An AASA Collaborative

New projects have emerged to help school districts navigate the labyrinth of funding sources that can help them buy electric buses.

WRI’s Electric School Bus Initiative will spend $30 million over the next five years to work with bus makers, utility companies, policy-makers and school communities to help districts go electric.

AASA, the Association of School Business Officials International and the National Association for Pupil Transportation this past spring created the Electric School Bus Collaborative.

The collaborative will encourage the $5 billion EPA Clean School Bus program and school districts to come up “with a more logical and cogent plan about how we deploy electric school buses across the entire fleet,” says Michael Martin, NAPT’s strategic adviser.

The EPA program will buy about 10,000 electric buses, he says, which means the nation’s schools face “a long-term play” in the transition to all electric buses.

Even so, some school leaders think the movement is gaining momentum.

“When bus drivers and students get used to an electric bus,” says Turgeon, Knox County’s superintendent, “they are not going to want to go back to diesel.”
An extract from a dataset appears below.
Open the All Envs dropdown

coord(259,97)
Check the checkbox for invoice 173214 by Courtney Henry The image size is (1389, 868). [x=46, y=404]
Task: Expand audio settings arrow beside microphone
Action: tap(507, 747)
BILL GRAVES is an education freelance writer in Beaverton, Ore.

Additional Resources

School leaders who want to replace diesel buses with electric ones face the major challenge of high upfront expenses. Electric buses cost about three times more than diesel vehicles and require a charging infrastructure.

By working with a network of organizations ranging from local utilities to state and federal environmental agencies and nonprofit environmental groups, school districts can get help with the costs. Groups such as Highland Electric Fleets offer financing and leasing programs.

What follows are a few organizations that school district officials can contact about going electric with their transit fleet.

»Alliance For Electric School Buses has a mission to electrify the nation’s school bus fleet. 

»Electric School Bus Coalition, a group of bus makers, electric utilities, non-governmental organizations and material providers, promotes electric buses. 

»The Electric School Bus Collaborative. AASA, along with the Association of School Business Officials International and the National Association for Pupil Transportation, have formed a partnership to help districts work with EPA’s Clean School Bus program, offering $5 billion in grants over five years. Contact AASA’s Sasha Pudelski at spudelski@aasa.org for more information.

»Highland Electric Fleets offers financing plans to make electric school buses more affordable.

»U.S. Environmental Protection Agency’s $5 billion Clean School Bus Program offers grants to help school districts buy electric buses. 

»World Resources Institute’s Electric School Bus Initiative works with bus manufacturers, utilities, policymakers and community groups to give school districts technical and financial help in acquiring electric school buses.